Adam Grant schildert dazu folgendes in seinem Buch „Think Again“:

„Vor etwa 20 Jahren entdeckte mein Kollege Phil Tetlock etwas Eigenartiges. Während wir denken und reden, verfallen wir oft in die Denkweisen von drei verschieden Berufsgruppen: Predigern, Staatsanwälten und Politikern. Mit jeder dieser Denkweise nehmen wir eine bestimmte Identität an und verwenden bestimmte Tools. Wir schalten in den Predigermodus, wenn Überzeugungen in Gefahr sind, die uns heilig sind. Wir halten Predigten, um unsere Ideale zu schützen und zu propagieren. Wir schlüpfen in den Modus des Staatsanwalts, wenn wir Fehler in der Argumentation anderer entdecken: Wir bringen Argumente vor, um ihnen zu zeigen, dass sie sich irren, und um unseren Fall zu gewinnen. Wir wechseln in den Politikermodus, wenn wir ein Publikum überzeugen wollen: Wir kämpfen um die Zustimmung unserer Wählerschaft.“

Die Gefahr liegt darin, dass wir so sehr in diesen Rollen aufgehen, dass wir uns nicht die Mühe machen, unsere eigenen Ansichten zu überdenken. Wir predigen, wir klagen Menschen an, Unrecht zu haben, wir wollen sie auf unsere Seite ziehen.

Tetlock schlägt vor, dass wir stattdessen bewusst die Rolle eines Wissenschaftlers einnehmen können – anzweifeln, was wir wissen oder glauben zu wissen, neugierig zu sein, für Aktualisierungen der eigenen Ansichten bereit zu sein: „Wie ein Wissenschaftler zu denken, beinhaltet mehr als nur unvoreingenommen zu reagieren.

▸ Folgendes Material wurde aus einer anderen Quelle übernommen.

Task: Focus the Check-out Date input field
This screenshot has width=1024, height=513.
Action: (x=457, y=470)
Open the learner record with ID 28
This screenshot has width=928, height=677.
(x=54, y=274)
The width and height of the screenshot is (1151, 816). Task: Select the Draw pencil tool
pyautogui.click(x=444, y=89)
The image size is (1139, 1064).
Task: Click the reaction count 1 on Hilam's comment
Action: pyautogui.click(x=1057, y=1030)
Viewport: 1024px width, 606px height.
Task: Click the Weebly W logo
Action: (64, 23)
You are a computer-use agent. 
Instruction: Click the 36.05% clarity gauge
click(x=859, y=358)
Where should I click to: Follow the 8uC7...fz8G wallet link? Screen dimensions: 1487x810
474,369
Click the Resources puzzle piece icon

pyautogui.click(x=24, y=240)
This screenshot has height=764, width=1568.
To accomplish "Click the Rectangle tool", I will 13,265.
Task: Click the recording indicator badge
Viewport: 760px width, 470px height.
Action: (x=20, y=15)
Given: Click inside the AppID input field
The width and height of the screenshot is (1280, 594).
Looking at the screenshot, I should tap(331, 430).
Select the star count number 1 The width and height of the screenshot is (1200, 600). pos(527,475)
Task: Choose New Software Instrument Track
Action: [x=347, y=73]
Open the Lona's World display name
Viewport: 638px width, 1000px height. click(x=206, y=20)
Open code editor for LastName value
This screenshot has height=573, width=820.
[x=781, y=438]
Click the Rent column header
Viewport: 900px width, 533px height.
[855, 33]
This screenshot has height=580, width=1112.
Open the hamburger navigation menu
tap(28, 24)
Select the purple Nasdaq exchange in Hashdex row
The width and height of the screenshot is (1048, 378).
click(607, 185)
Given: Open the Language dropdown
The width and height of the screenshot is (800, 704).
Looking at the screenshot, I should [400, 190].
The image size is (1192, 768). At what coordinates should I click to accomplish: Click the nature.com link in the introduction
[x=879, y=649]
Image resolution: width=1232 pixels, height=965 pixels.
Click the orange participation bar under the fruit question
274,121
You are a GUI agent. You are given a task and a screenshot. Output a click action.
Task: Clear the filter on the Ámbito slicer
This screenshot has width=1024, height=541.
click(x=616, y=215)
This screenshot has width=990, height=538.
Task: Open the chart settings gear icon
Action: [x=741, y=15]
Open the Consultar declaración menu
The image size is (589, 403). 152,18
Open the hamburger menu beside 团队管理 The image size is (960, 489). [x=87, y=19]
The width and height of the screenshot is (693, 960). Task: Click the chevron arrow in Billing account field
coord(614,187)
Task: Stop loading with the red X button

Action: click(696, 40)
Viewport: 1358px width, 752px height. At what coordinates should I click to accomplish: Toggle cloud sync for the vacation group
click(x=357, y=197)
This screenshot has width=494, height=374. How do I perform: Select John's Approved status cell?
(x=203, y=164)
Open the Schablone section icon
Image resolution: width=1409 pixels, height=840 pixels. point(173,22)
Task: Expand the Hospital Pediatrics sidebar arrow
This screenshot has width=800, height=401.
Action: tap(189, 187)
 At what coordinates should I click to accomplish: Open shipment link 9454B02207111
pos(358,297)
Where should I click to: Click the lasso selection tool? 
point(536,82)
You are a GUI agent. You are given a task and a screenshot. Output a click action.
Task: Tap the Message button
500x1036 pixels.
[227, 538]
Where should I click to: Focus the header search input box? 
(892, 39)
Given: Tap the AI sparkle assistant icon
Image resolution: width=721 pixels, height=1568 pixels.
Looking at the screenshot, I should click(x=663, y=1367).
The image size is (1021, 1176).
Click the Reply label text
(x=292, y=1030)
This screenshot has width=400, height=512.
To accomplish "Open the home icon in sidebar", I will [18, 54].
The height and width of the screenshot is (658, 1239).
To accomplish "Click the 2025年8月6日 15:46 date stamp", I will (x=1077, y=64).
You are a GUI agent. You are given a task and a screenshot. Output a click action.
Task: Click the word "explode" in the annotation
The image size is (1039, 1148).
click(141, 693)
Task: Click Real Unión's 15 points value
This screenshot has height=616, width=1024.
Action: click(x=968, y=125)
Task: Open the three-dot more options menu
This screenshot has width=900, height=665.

Es bedeutet, aktiv unvoreingenommen zu sein.“   

Ich beobachte mich jetzt häufiger, in welchen Situationen ich als Predigerin, Politikerin oder Staatsanwältin auftrete. Denn  wir haben es in der Hand, uns selbst zu reflektieren, erstmal bei uns zu bleiben, an uns zu arbeiten. 

Manchmal verändern sich mit der eigenen Weiterentwicklung dann auch andere um uns herum.

Und falls wir doch eine Rückmeldung auf ein Verhalten geben, müssen wir zumindest nicht die Gegenreaktion fürchten: „Wieso? Das machen Sie doch auch!“.